- _TASK BRIEF_: Keep every line of the data below that has the string "Lisa" and present those lines.

Saved data entries:
—————
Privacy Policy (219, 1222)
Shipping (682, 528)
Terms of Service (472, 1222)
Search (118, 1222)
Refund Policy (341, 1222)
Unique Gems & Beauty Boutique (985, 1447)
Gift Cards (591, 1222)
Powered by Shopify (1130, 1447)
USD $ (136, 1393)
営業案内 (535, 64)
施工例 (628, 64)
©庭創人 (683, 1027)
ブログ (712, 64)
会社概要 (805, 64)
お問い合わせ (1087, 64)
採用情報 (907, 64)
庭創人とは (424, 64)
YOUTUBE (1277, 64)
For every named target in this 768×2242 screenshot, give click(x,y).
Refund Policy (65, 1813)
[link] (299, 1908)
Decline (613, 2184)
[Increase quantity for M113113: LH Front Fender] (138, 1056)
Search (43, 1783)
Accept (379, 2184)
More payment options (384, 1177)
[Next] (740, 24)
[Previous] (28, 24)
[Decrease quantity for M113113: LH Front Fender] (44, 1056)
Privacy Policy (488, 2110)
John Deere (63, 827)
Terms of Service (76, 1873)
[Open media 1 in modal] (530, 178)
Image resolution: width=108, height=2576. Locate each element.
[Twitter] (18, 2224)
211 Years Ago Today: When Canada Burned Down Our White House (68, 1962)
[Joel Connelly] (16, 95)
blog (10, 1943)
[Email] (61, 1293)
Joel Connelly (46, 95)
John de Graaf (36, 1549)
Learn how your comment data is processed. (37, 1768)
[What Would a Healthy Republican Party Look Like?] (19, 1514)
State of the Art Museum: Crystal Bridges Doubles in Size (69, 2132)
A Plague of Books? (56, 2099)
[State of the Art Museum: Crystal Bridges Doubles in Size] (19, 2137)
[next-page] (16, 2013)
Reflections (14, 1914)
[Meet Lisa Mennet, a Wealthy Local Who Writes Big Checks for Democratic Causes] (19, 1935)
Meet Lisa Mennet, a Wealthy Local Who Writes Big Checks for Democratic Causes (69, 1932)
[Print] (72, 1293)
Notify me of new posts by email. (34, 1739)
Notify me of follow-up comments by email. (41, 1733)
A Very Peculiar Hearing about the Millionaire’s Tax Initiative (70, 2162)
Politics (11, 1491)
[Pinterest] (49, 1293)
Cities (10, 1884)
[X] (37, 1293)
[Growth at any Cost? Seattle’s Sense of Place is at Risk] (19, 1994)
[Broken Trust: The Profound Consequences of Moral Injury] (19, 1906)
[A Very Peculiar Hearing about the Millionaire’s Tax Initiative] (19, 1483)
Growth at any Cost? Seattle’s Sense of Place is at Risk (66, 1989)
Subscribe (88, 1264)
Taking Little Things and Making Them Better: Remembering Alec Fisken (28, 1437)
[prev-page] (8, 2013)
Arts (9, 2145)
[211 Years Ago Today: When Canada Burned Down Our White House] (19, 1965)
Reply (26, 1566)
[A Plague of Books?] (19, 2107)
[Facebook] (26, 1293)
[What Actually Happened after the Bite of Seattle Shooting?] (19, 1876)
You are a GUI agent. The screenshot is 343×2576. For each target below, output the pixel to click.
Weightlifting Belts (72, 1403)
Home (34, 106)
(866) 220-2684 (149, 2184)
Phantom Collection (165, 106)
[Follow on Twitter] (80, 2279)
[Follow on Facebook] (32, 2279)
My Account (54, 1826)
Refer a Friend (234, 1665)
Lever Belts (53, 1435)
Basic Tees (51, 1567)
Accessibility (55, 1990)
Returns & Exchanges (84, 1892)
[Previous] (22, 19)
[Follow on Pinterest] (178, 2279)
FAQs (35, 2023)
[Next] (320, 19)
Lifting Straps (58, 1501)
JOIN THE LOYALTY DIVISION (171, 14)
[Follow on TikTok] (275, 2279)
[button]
—————
- _EXERCISE SOLUTION_:
[Meet Lisa Mennet, a Wealthy Local Who Writes Big Checks for Democratic Causes] (19, 1935)
Meet Lisa Mennet, a Wealthy Local Who Writes Big Checks for Democratic Causes (69, 1932)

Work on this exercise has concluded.